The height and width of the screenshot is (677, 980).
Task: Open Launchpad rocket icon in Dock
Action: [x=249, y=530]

==

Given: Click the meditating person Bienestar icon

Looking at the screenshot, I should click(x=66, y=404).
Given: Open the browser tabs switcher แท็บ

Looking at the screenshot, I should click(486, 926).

> [Short exercise]: Copy the rows from the line with "Given: Click the" to the line with "Looking at the screenshot, I should click(486, 926).", keeping both of those lines.

> [Output]:
Given: Click the meditating person Bienestar icon

Looking at the screenshot, I should click(x=66, y=404).
Given: Open the browser tabs switcher แท็บ

Looking at the screenshot, I should click(486, 926).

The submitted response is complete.